With a dearth of fuel caused by Israel's blockade of Gaza since the start of its war against Hamas, donkey carts have become an essential mode of transport for people and goods in the bombarded Palestinian territory.

A Reuters crew travelled with Mohammed al Najar, whose home in Khan Younis was destroyed by an air strike and who is now living with his family in a school in Khuza'a, about 8 km (5 miles) away on the eastern outskirts of town.

"It's hard to move so we use donkey carts. Unfortunately it takes us three to four hours to reach Khan Younis," said Najar, speaking on the back of the cart.

The slower pace gives a clear view of a city scarred by war, with the white donkey trotting past one scene of destruction after another.

Some buildings had been destroyed, reduced to grey piles of broken concrete and metal rods, the only traces of colour from bits of clothing and possessions strewn amid the chaos.
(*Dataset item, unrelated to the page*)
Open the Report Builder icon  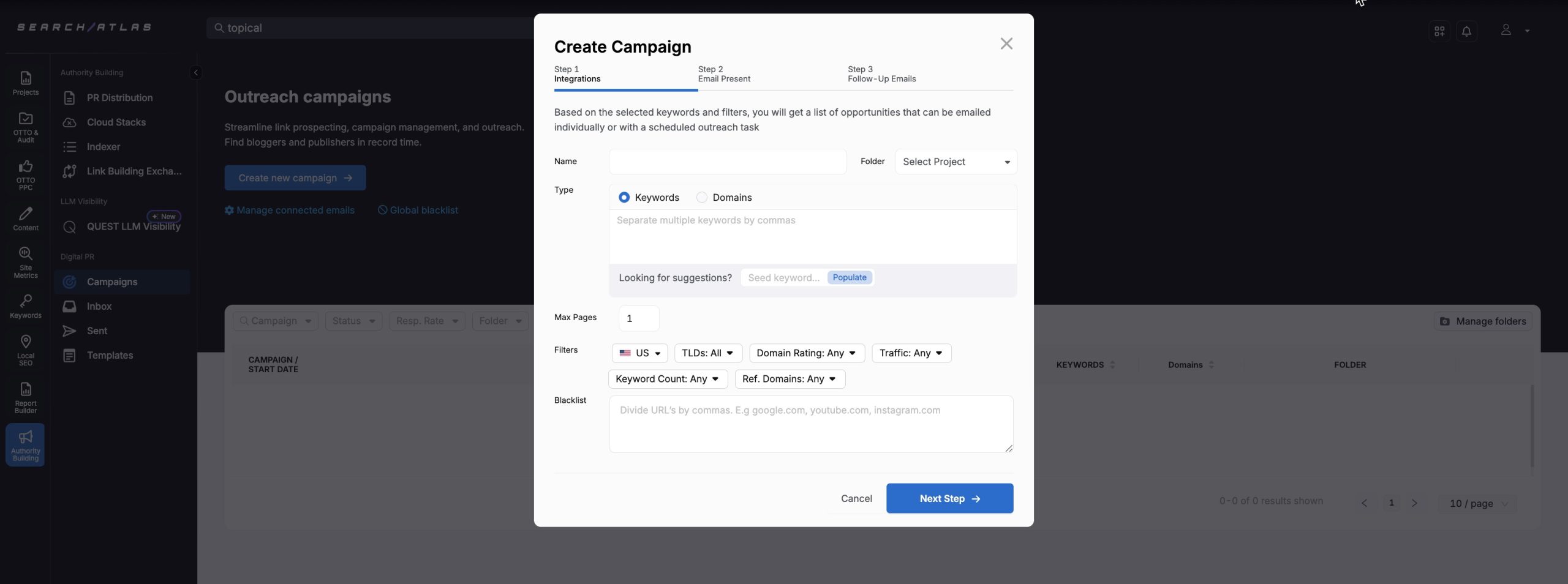(25, 397)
Others were damaged to different degrees - a pockmarked facade, a hole in a wall, missing windows. One was an empty shell, standing thanks to supporting pillars but with no walls.

Sheets of corrugated iron lay on the ground, bent at strange angles, and piles of rubbish and debris were everywhere.

There were hardly any motor vehicles on the road, just the odd scooter. Bicycles were more common, as well as other donkey carts. Mostly, people were on foot. Two men carried a cooking gas cylinder, sharing the weight between them.

A WAY THROUGH THE RUBBLE

At several locations, buildings on both sides of the road had been flattened, and people had cleared passageways just wide enough for one car to pass. The cart passed the burnt-out carcass of a car marooned in chunks of concrete.

The destruction in Khan Younis in the south is not as extreme as in Gaza City and other parts of northern Gaza that have borne the brunt of Israel's military campaign. Drone footage from the north shows large areas have been blasted into moonscapes.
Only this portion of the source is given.